Aspiramos a revindicar la cultura científica. Ninguna concepción del mundo puede sustituir a las lecciones de la investigación científica, y en ningún caso podemos concedernos el privilegio de ignorar sus resultados. Gran parte de los retos actuales y futuros tienen que ver con la ciencia y, sin embargo, la política parece interesada en ignorarlo. Nuevos y viejos dilemas al respecto del cambio climático, la inteligencia artificial, el control genético, la pérdida de biodiversidad, los nuevos tipos de energías o la robotización de los procesos productivos, por poner algunos ejemplos, deben ser motivo de reflexión para la política. Especialmente para la política realizada desde abajo. Durante muchos años no solo se han reservado esos debates para los especialistas sino que desde arriba se han promovido fórmulas de compartimentación según las cuales la ciencia y las humanidades debían no tocarse demasiado. A nuestro juicio, no es posible un conocimiento de nuestro universo social sin una cultura interdisciplinaria.

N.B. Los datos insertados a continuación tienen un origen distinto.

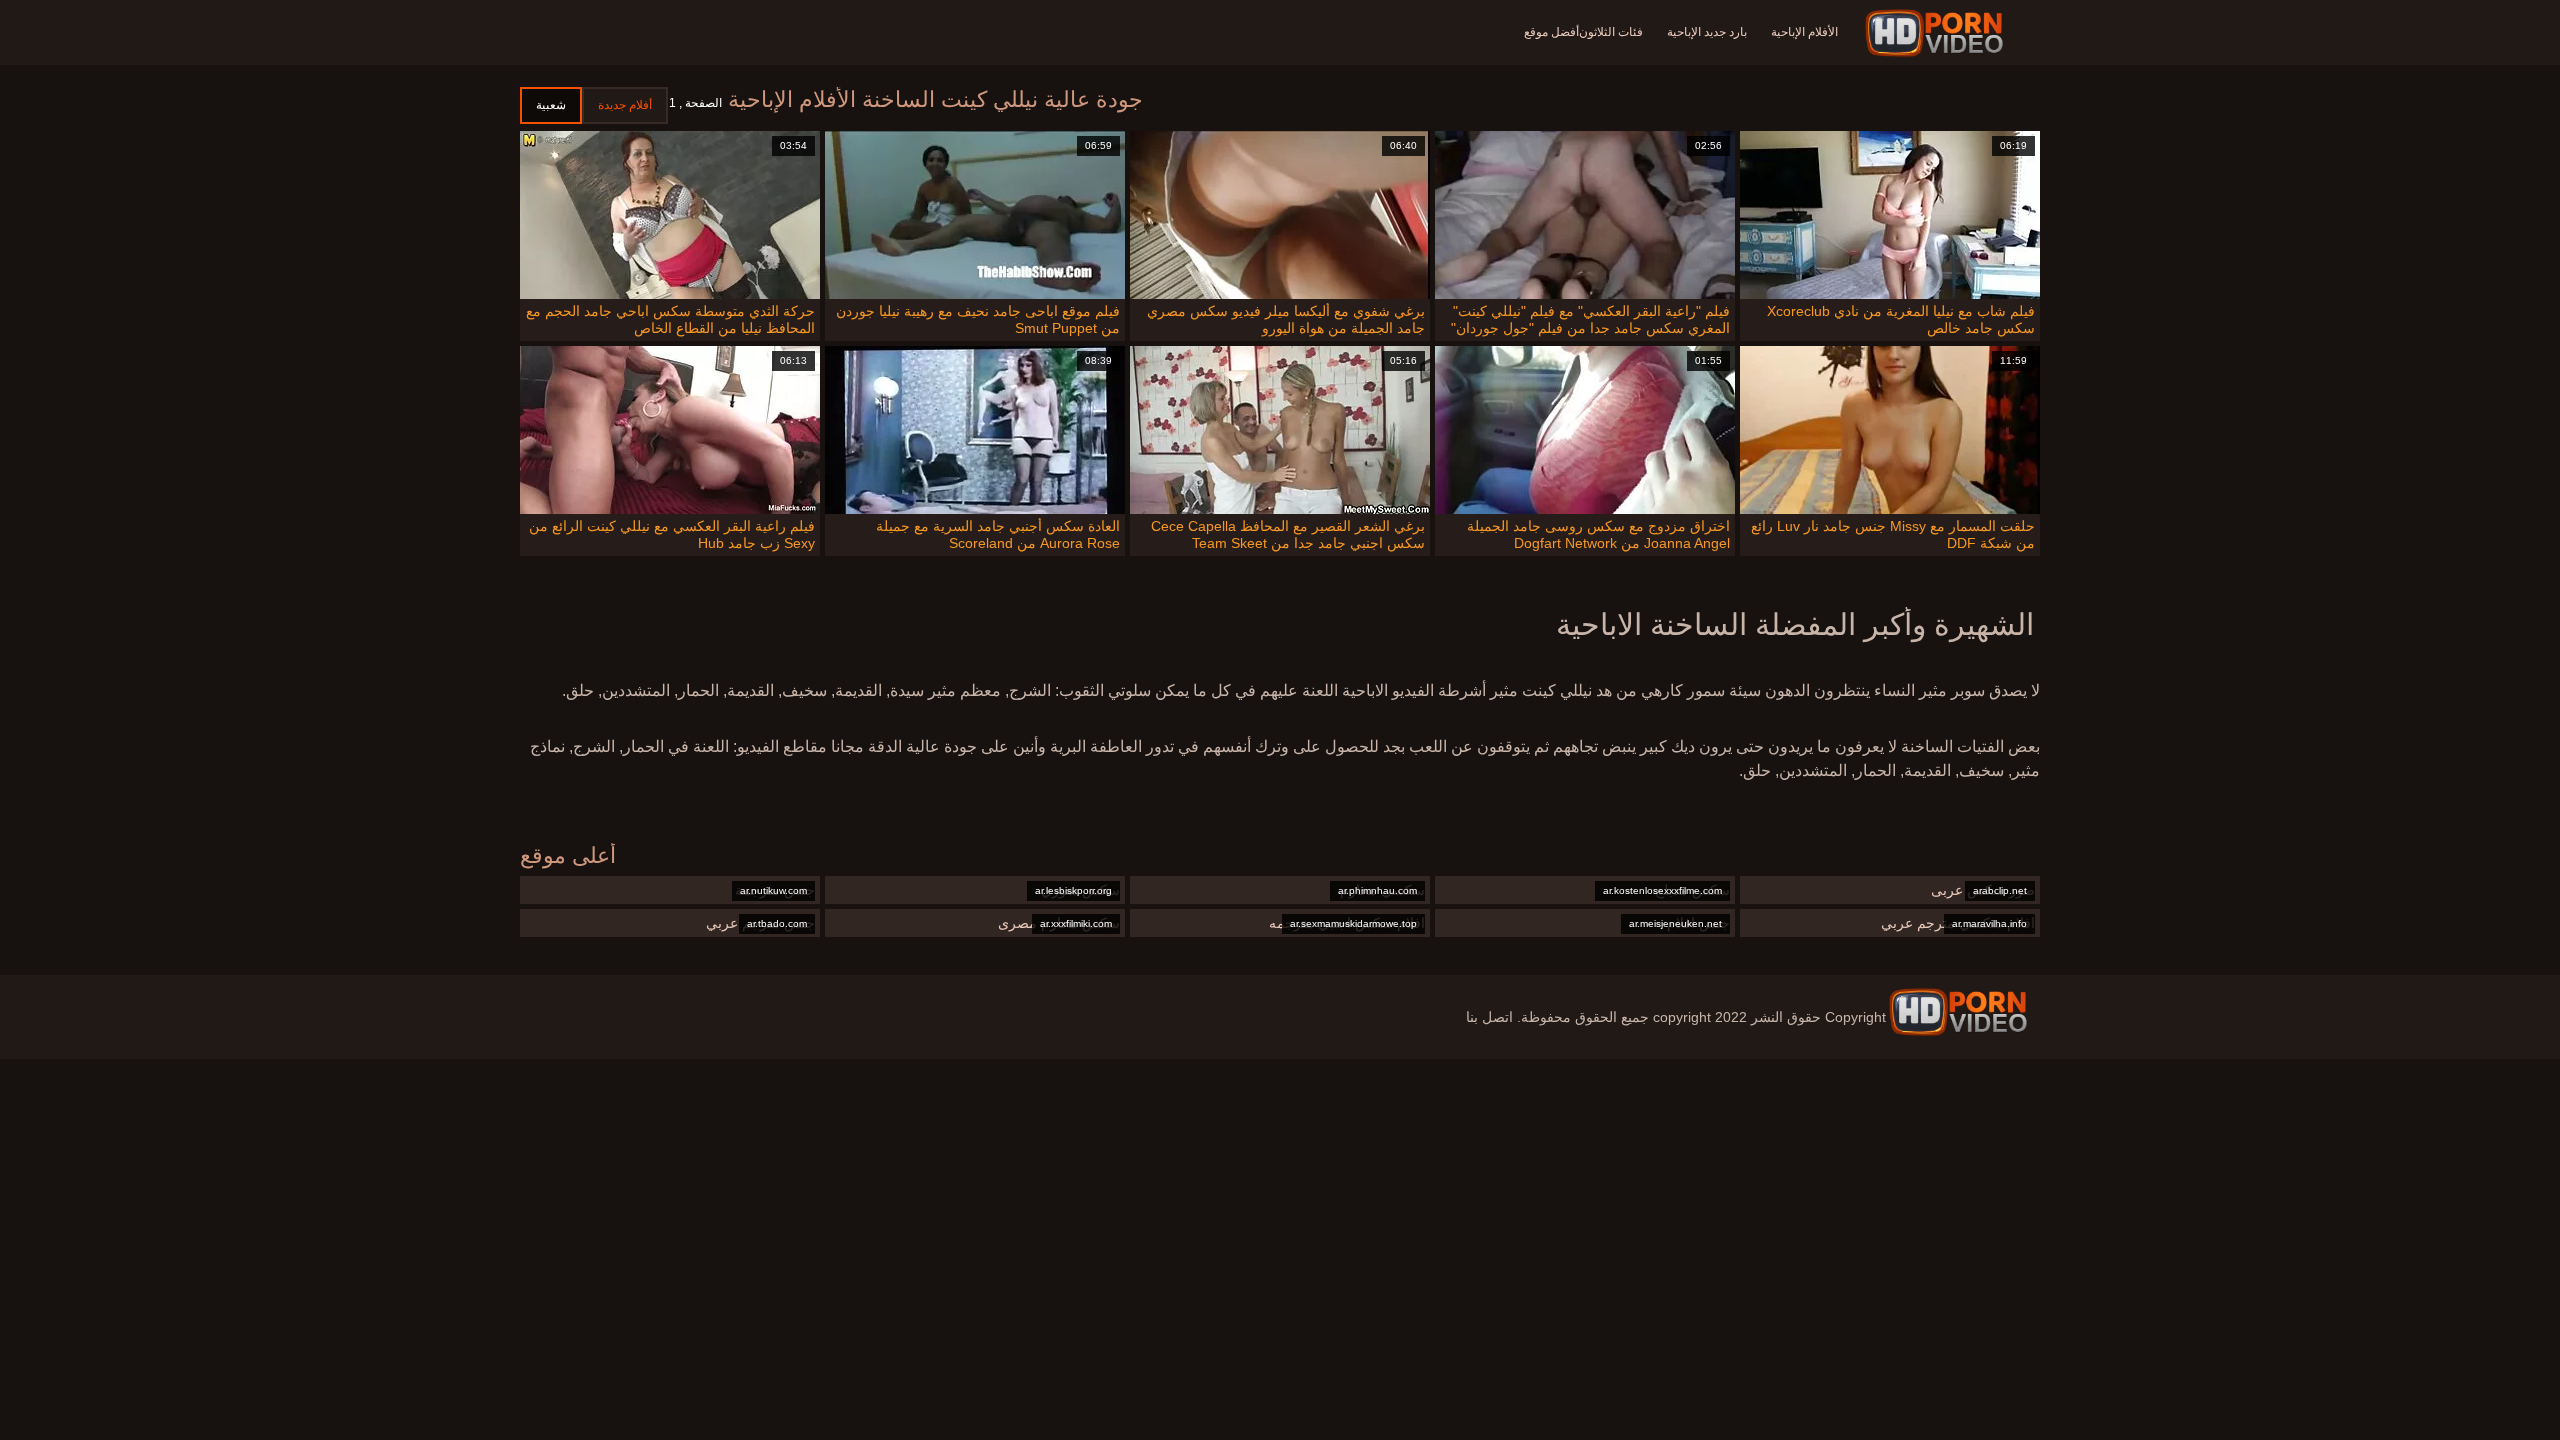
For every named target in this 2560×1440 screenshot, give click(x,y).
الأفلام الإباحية (1804, 32)
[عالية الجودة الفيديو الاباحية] (1958, 1012)
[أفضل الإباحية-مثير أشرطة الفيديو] (1937, 33)
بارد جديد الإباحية (1707, 32)
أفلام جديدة (625, 105)
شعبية (551, 105)
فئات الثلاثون (1611, 32)
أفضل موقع (1551, 32)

Aspiramos a dar vida a una cultura política democrática capaz de poner en práctica los grandes valores, sabedora de la importancia de la ética, conectada con aquella otra tradición política, científica y humanista que desde el Sur de Europa supo acercarse y mezclarse con otros pueblos con respeto, que fue capaz de hacer frente a la tradición imperial hispana, al avance del fascismo y de la reacción. Una cultura donde el diálogo, el coraje cívico, la honestidad y el sentido de la justicia se plasmaron en lo mejor de las luchas feministas, anticoloniales y socialistas que a día de hoy nos inspiran para conformar un mundo mejor.
En suma, buscamos otro mundo posible. Pero lo hacemos desde la convicción de que otro mundo es sobre todo necesario. De ahí que hayamos asumido, también, que solo la unidad de quienes compartimos esta concepción del mundo puede ser el camino. No nos perdemos por los mundos del sectarismo ni el dogmatismo, pues no creemos en dioses ni en catecismos. Dudamos de todo, como los grandes clásicos revolucionarios, y armadas de nuestro conocimiento ponemos en práctica lo aprendido. Hacemos algo que no es nuevo: filosofía de la praxis.